**Task item**
With "computer" as the search word, show every line of the material that has it.

**Extracted data**

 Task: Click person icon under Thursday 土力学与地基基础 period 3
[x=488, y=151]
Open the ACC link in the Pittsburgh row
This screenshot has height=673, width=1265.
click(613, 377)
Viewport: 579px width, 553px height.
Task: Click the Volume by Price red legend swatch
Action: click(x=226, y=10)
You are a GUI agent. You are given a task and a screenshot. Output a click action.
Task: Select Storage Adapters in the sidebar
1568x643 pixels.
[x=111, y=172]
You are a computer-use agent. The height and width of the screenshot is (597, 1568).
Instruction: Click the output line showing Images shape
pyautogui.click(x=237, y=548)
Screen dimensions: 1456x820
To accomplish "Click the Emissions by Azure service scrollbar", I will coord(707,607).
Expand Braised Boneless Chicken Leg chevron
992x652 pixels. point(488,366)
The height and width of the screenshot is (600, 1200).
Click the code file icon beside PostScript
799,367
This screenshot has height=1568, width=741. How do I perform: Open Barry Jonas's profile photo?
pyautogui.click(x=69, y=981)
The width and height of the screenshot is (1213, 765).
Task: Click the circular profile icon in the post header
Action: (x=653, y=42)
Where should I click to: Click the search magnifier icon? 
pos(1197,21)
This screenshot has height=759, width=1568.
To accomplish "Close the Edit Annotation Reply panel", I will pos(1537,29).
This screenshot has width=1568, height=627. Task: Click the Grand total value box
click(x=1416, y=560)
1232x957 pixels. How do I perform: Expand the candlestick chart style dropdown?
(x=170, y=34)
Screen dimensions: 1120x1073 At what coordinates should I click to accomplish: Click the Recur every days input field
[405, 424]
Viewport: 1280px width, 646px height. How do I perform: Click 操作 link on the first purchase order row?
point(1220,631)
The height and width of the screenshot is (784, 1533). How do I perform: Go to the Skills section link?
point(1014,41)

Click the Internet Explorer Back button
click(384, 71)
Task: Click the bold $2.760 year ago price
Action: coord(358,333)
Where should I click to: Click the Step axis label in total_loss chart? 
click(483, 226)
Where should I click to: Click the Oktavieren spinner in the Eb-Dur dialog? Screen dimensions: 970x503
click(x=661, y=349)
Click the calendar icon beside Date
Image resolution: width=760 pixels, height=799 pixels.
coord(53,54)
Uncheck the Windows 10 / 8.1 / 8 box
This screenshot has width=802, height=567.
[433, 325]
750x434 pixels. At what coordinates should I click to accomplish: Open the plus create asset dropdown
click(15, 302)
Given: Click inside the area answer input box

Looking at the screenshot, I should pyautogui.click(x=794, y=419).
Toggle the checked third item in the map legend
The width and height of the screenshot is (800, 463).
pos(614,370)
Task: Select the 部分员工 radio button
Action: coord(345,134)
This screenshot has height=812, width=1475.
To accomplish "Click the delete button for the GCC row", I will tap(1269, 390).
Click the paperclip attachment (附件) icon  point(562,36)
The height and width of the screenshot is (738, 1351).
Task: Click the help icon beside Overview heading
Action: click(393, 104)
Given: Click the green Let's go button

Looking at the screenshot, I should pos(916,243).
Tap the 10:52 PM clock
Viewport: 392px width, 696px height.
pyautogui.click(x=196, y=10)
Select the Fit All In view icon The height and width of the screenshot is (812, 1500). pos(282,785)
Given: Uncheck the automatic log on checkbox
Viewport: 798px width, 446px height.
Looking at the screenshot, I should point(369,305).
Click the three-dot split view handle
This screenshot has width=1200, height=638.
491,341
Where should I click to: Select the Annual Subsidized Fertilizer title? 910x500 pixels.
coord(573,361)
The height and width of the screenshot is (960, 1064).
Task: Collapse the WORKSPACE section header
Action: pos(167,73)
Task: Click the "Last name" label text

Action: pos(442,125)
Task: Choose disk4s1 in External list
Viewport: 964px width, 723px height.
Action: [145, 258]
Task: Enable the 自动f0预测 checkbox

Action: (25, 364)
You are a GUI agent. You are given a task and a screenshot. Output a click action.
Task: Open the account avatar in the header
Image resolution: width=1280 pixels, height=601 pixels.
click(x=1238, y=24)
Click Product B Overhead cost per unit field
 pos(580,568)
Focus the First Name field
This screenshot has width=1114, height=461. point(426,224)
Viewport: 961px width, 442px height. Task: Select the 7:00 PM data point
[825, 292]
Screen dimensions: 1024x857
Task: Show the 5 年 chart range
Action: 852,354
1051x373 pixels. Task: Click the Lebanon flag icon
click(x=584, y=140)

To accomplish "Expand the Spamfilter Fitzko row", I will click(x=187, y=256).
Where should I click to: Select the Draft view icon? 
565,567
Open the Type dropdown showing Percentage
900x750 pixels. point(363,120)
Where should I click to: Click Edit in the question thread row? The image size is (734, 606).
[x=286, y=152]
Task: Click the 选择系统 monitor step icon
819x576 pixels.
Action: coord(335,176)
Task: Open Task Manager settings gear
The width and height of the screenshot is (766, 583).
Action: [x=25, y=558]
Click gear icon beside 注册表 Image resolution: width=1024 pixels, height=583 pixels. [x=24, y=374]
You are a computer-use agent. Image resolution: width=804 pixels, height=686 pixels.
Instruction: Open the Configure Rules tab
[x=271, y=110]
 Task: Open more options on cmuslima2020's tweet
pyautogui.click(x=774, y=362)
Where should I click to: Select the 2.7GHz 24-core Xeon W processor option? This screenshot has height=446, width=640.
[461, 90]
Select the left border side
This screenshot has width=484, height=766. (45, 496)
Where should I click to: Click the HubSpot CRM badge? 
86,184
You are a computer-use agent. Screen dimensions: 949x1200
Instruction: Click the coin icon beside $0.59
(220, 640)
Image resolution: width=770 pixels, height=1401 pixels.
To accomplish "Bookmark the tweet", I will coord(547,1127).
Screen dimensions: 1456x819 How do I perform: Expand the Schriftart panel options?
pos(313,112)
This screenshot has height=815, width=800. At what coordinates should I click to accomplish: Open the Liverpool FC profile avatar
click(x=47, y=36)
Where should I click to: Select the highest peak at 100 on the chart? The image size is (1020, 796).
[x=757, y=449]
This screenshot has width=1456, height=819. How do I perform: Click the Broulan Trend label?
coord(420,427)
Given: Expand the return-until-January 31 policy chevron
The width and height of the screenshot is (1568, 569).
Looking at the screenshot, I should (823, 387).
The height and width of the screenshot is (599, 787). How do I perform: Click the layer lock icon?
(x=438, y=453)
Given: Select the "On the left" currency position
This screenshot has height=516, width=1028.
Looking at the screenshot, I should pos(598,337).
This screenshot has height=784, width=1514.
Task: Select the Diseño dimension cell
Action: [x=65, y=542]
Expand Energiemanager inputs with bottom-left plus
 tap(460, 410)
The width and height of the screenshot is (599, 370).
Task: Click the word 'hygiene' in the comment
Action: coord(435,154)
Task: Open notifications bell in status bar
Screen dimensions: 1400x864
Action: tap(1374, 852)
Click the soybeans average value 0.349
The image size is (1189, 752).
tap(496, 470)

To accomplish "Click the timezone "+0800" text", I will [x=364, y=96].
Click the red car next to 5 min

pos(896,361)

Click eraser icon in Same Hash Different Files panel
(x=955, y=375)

**Answer for the task**
You are a computer-use agent. The height and width of the screenshot is (597, 1568).
You are a computer-use agent. Image resolution: width=804 pixels, height=686 pixels.
You are a computer-use agent. Screen dimensions: 949x1200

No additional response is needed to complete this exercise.